Trump has not officially made a statement on whether he would continue to push the Dakota Access Pipeline’s construction after he’s sworn in, though he has said he would reinstate construction on the Keystone XL Pipeline.
Beyond the pipeline though, Trump’s presidency raises a concern for Moran and other advocates over tribal sovereignty, or the right for tribes to govern themselves and the land on which they reside. In the case of the Standing Rock Sioux in the Dakotas, sovereignty is being challenged with the pipeline being built through what the tribe says are sacred sites. Instead of the US maintaining its government-to-government relationship with the tribe, construction is being permitted without the tribe’s consultation.
Moran spoke to Vox about the future of tribal sovereignty, the disappointment in the Obama administration for not stopping the pipeline, and Trump’s potential impact on the environment.
This interview has been lightly edited for length and clarity.
What are indigenous people most apprehensive about when it comes to President-elect Trump?
A lot of the people I’ve been talking to say one of the major concerns is what he will do to our tribal sovereignty.
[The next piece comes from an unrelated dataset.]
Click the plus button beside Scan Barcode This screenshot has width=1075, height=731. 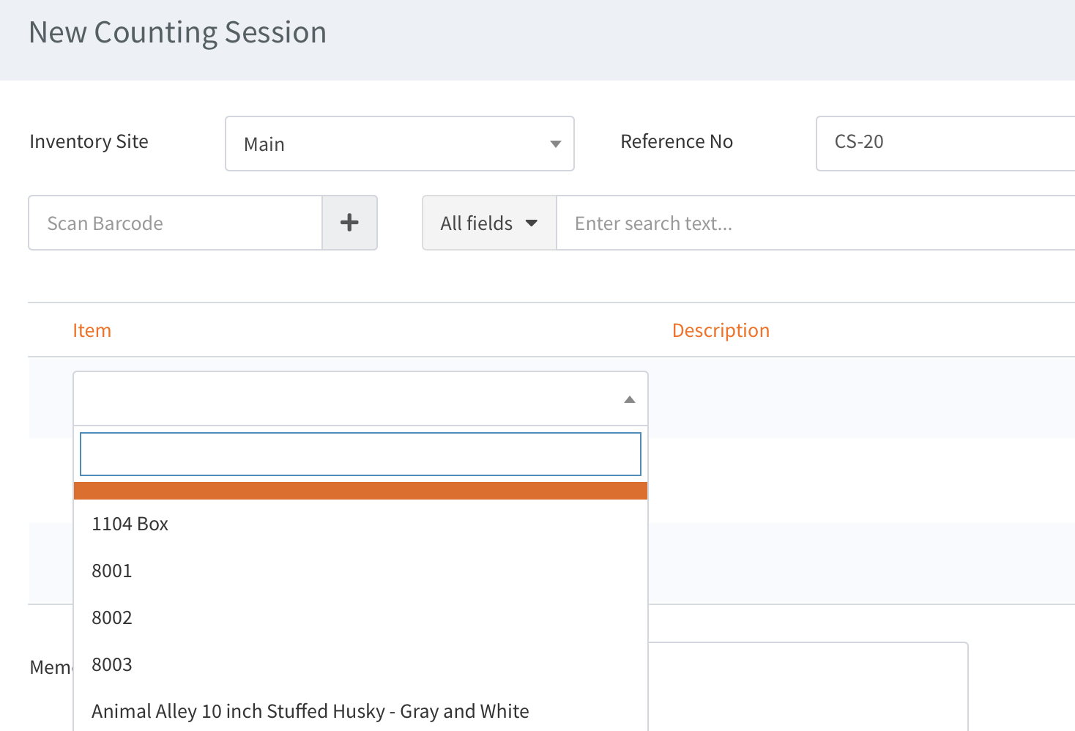click(349, 223)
He very well could terminate it. We’re apprehensive about our sovereign status because Trump has threatened it before.
Trump targeted sovereignty in 1993 because he couldn’t open up a casino. A tribe had their casino established and it was competitive. He was very biased against Indian gaming and said they had an unfair advantage over his casinos. He didn’t believe we should have that right. He had tribal sovereignty on the chopping block back then, and if he had that impact back then, we can only imagine what he’s planning on doing when he’s president.
Energy Transfer Partners CEO Kelcy Warren donated to the Trump campaign and Trump has reportedly invested in the company. Do you think Trump will do something to assure the pipeline's completion?
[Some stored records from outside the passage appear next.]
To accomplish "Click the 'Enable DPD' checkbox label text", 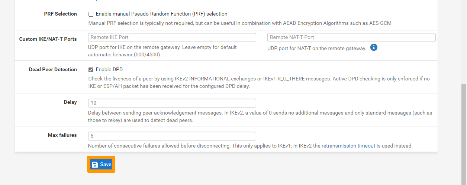I will 109,69.
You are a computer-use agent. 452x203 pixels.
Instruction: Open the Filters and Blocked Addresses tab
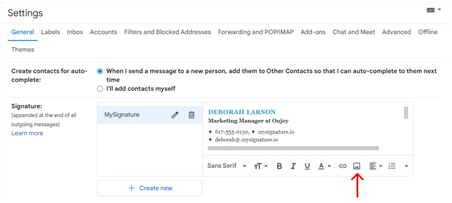point(167,32)
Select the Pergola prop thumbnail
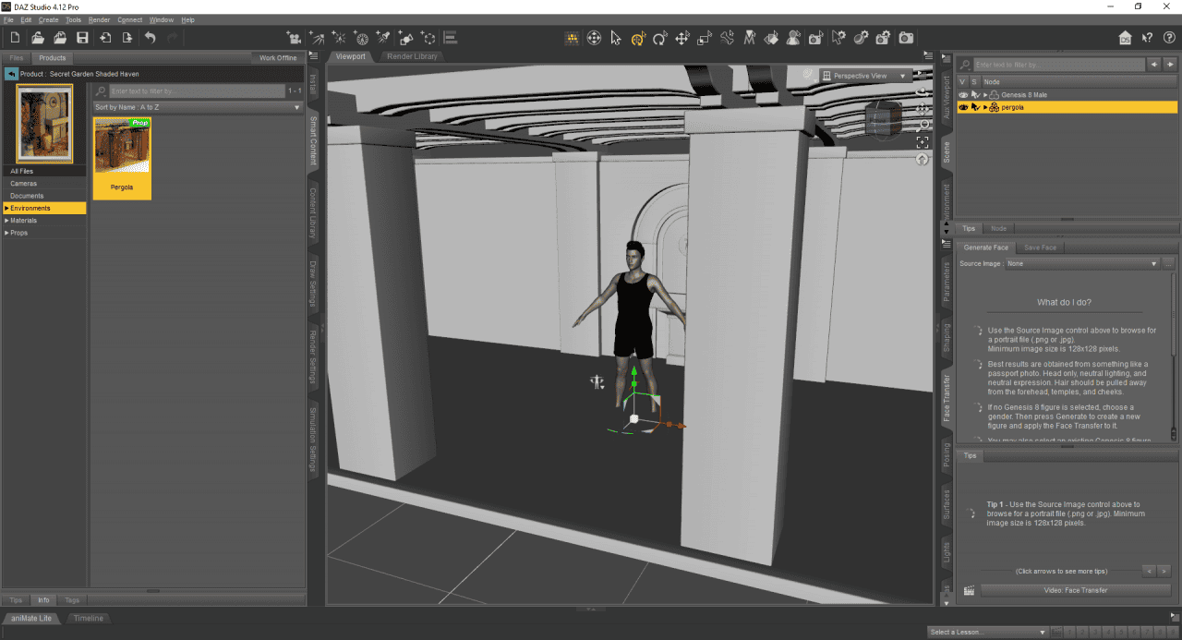This screenshot has height=640, width=1182. (x=122, y=146)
Definitely. Trump has his own financial interests in the pipeline. Just at the beginning of this year he was up in Bismarck, a half-hour away from Standing Rock. I went up to protest his rally and he was there, and he said he would definitely pass the Keystone Pipeline and [has signaled he would allow construction to continue on] the Dakota Access Pipeline.
A lot of people there have their own financial interests in the pipeline. That’s how he won a lot of his votes in the Dakotas. It really struck fear into me. I was a Bernie Sanders delegate, and I realized then I had to get more people registered to vote.
He doesn’t want our water protectors there. He definitely wants the pipeline to go through. That’s more economic gain for himself. At the end of the day, he is a businessman. There’s no doubt in my mind that he would pursue any legal action possible to complete it, even through executive action.
Do you think Obama did enough for indigenous people, particularly in the context of the Dakota Access Pipeline?
No. I don’t. I was a huge advocate for Obama back in 2008 when he was running for president. He was the candidate of hope. I believed in a lot of his initiatives and thought he did a lot of great work for indigenous people. Overseas, in Malaysia, however, he was asked about the Dakota Access Pipeline, and he responded exactly like a man with a Western mindset and avoided the question.
It broke my heart. He defended himself saying he’s done a lot for Indian Country. That mentality, it broke my heart. I was so sad. He had been doing so great for us. He even came to Cannon Ball and experienced that community. How can you not want to stop this?
Bernie Sanders is pressuring Obama to turn Standing Rock into a national landmark. Do you think that could work, and do you support that idea?
I support that idea, and I do believe it will work. All around this country, you will find Indian Country. There are different cultural sites. If we were able to protect the cultural sites on Standing Rock as monuments, then that would give us some leverage in protecting the land and water.
What does the future of Native sovereignty look like?
That’s the main thing, that it could be terminated. For our Tribal Nations, this is an opportunity for us to really come together and unify and really exercise sovereignty.
How can non-Natives help Natives in this fight under President Trump?
They could definitely send high-quality shelters to the camp, winter gear, and definitely some monetary donations for the legal team. That legal team is doing a lot of work for the protectors who have been thrown in jail. The legal team has been getting them back out.
What do you think Trump will mean for the environment and the planet?
I’m really fearful for what will happen during the next four years. I read through his first 100 days in office and he plans to approve the Keystone Pipeline.
I knew that was coming back to the table, and it was never really off the table. I just think the pipeline is on his agenda and we really have to gear up. Our tribes have to produce our own policies and procedures to meet these pipeline people head-on. If this pipeline leaks, we need to make it clear they owe us this amount of dollars in fines.
There’s going to be so much that comes with the pipelines. Trump doesn’t understand how much this is going to be a detriment to the Native people that live near these pipelines or the environment.